Yo no profeso esta fe; por mucho que disfrute del espectáculo de los fuegos, nunca entenderé lo del helado y las aglomeraciones en La Concha. Eso sí, como militante creyente de los sanfermines –puestos a elegir una religión, mejor que sea una divertida–, respeto y entiendo otros credos. Visto desde (muy) lejos, se me antoja, junto al abordaje pirata e Irrikitaldia, el único destello de autenticidad de esto que llaman Aste Nagusia.

Éxodo y migración

Como religión judeocristiana que viene a ser, el ritual no podía sino empezar con un éxodo masivo. Es el que protagonizan locales y turistas desde las calles de la parte vieja y del centro hasta el paseo de La Concha, un recorrido que puede llegar a adquirir tremendas velocidades si se ven 30 centímetros de a libres. Aunque a la señora que me tocó al lado el domingo por la noche le bastó ver dos centímetros libres para reivindicar su lugar en primera fila. Como para decir que no.

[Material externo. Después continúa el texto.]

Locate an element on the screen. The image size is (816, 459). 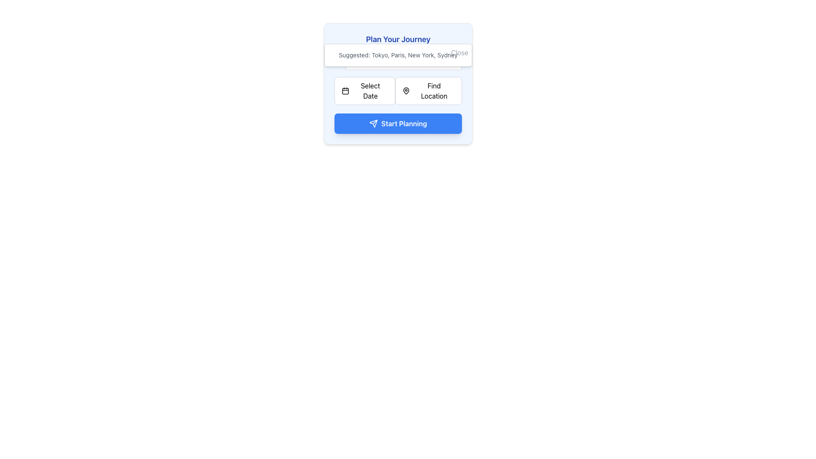
the 'send' icon, which resembles an arrow or paper airplane, located to the left of the 'Start Planning' text in the button at the bottom of the card interface is located at coordinates (374, 123).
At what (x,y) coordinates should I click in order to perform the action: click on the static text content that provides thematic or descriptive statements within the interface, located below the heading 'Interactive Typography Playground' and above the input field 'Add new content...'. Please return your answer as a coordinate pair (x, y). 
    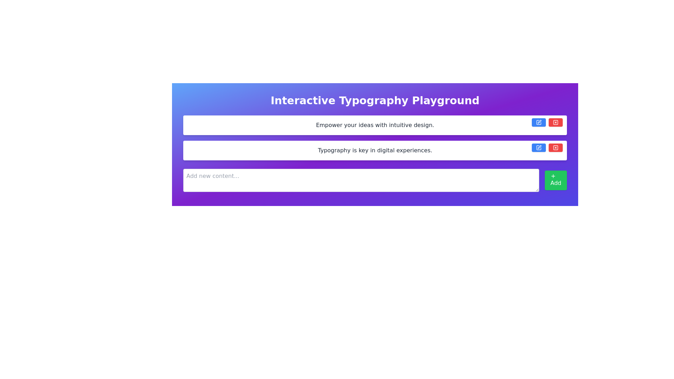
    Looking at the image, I should click on (375, 150).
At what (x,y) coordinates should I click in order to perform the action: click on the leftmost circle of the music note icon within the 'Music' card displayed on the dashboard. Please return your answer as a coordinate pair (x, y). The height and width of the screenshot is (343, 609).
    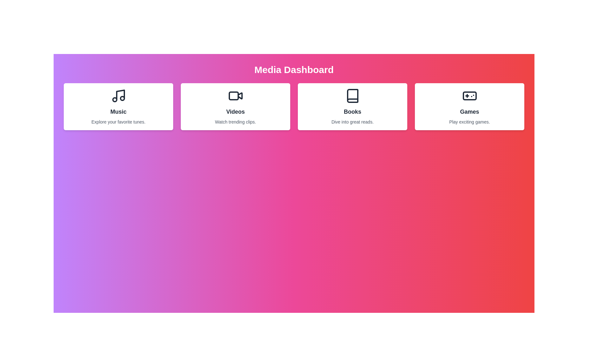
    Looking at the image, I should click on (115, 99).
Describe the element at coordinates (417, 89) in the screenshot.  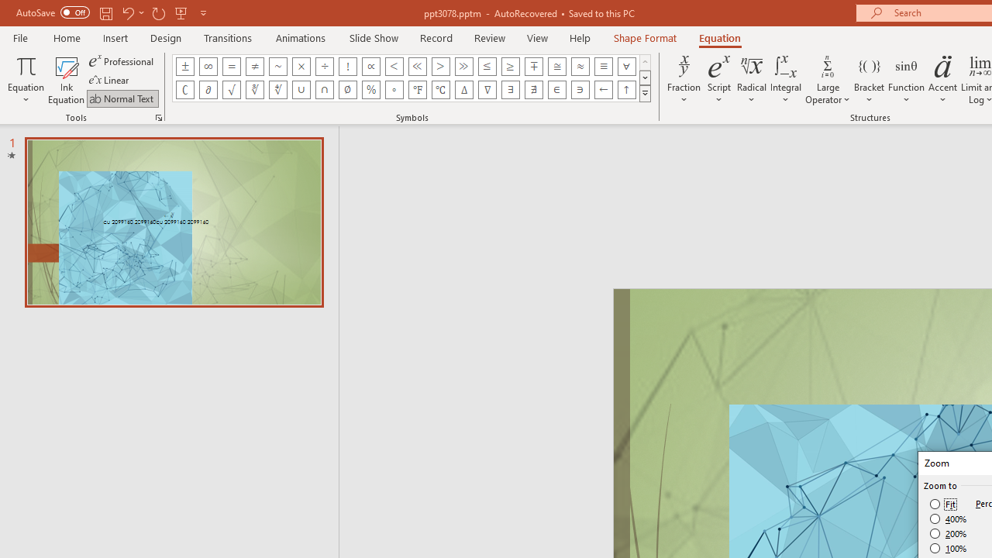
I see `'Equation Symbol Degrees Fahrenheit'` at that location.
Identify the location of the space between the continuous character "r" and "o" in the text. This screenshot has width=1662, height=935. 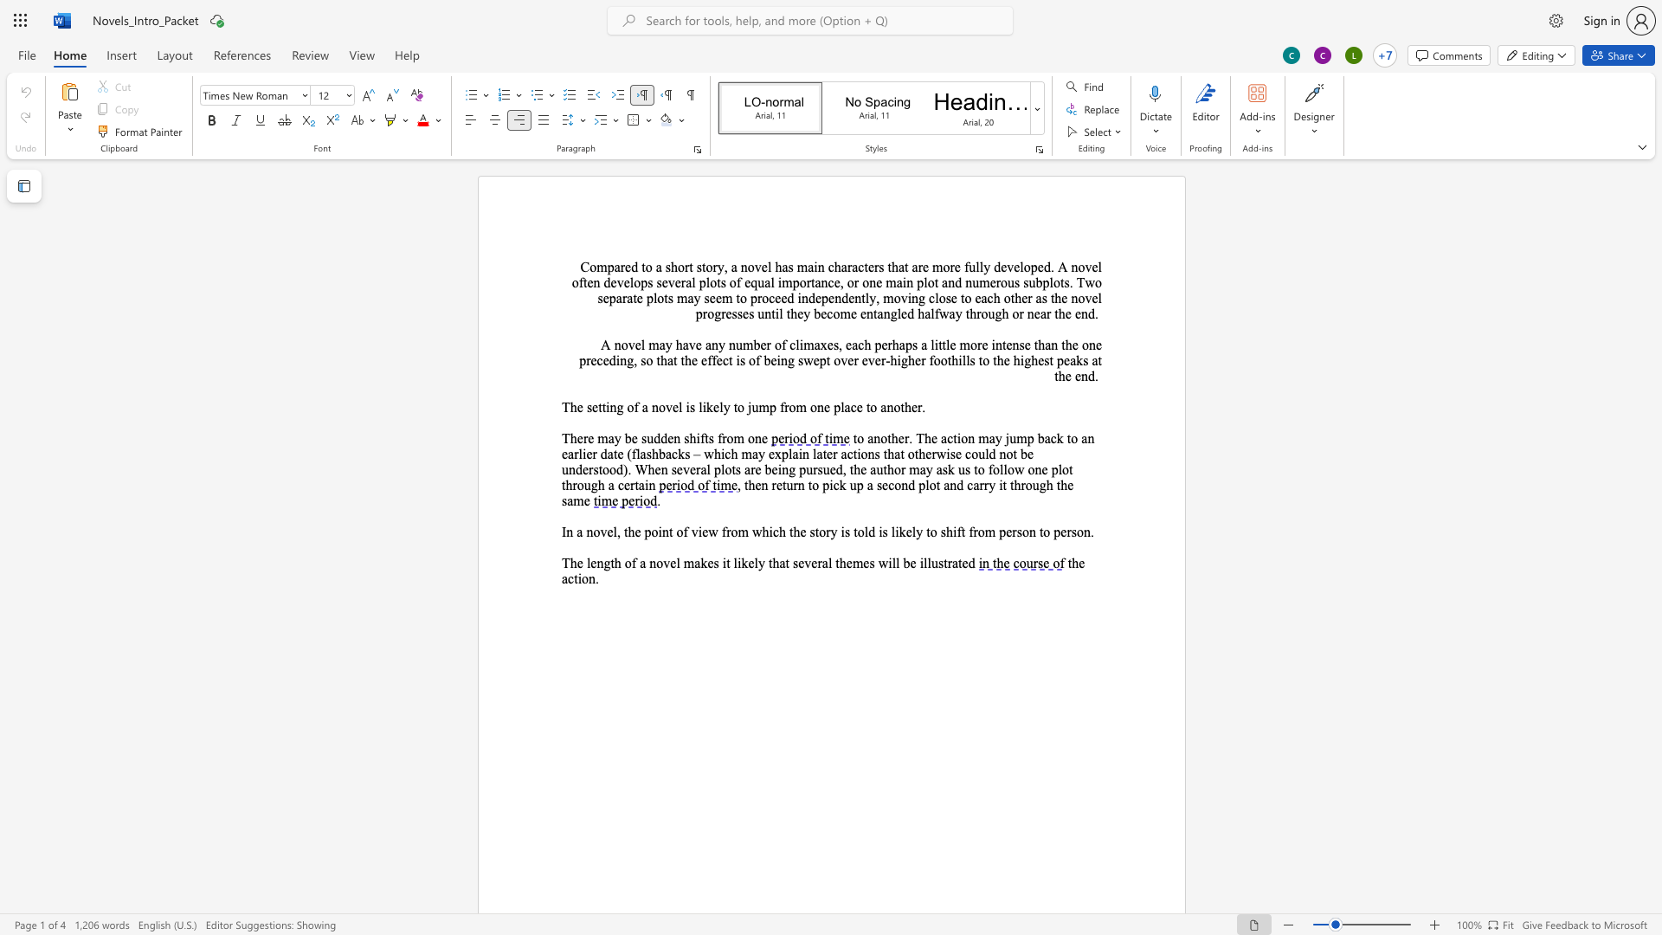
(789, 407).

La señora tenía pinta de no haber faltado a los fuegos ni una sola vez en los 56 años de historia del certamen. De hecho, es probable que ya fuese una mujer entrada en años en aquella primera edición. «Pues no sé yo», murmura con el morro torcido mientras por la megafonía se explica que la pirotécnica francesa Ciels en Fête, protagonista de la noche, ha ganado numerosos certámenes internacionales. Señora, si no ha visto los fuegos. «Ya, ya». Quién sabe, quizá a cierta edad todo fuego pasado siempre fue mejor. En cualquier caso, que tiemble Tonio Andrade. El autor de “La edad de la pólvora” (Editorial Crítica), libro del que procede toda la información de fundamento de esta crónica, es un aficionado al lado de esta mujer.

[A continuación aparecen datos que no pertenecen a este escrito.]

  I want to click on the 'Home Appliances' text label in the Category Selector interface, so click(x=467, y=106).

Cinco metros a la izquierda se desarrolla una encarnizada lucha. Una niña de unos ocho años quiere bajar a la playa «porque sí», y su padre no quiere «porque te vas a poner perdida». Ni el señuelo de subirse a sus hombros seduce a la hija, que amenaza con un berrinche descomunal. Pero la ración de medicina de fuego llega a tiempo y calma a la fiera. Suena el primer cohete y la fiesta empieza. Primero toca mirar hacia el peine de los vientos, ya que la organización ha tenido la buena voluntad de inventarse un premio secundario al mejor inicio de unos fuegos; una manera de intentar evitar que el espectáculo se convierta en una larga espera hasta la traca final.

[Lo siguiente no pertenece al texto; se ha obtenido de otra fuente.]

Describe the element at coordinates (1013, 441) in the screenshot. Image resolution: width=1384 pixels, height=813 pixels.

Pero los fuegos regresan rápidamente a Alderdi Eder y se convierten, irremediablemente, en una larga espera hasta el clímax de la traca final. No sé juzgar si son especialmente bonitos o feos. Eso se lo tendría que preguntar a la señora «pues no sé yo», porque ella sí que sabe, pero he huido en busca de paz. A mí lo que me fascina es el ruido, igual que en las iglesias me maravilla el silencio; así que a ratos cierro los ojos y disfruto de como retumba la bahía. Los abro para la traca final, que es grandiosa, las cosas como son. Medicina de fuego.

Eso sí, el cohete final aún no ha sonado cuando las creyentes se echan a correr de vuelta a la guarida, sea esta la casa, la Flamenka o, cosa improbable, un bar. Uno empieza a caminar rápido casi por inercia, como por osmosis, invadido por unas prisas que, en realidad, no tiene. Se acaba el embrujo. Los fuegos, una bella medicina, pero mejor meterla en la sección de homeopatía. Hay fuego, pero se echa en falta la pasión.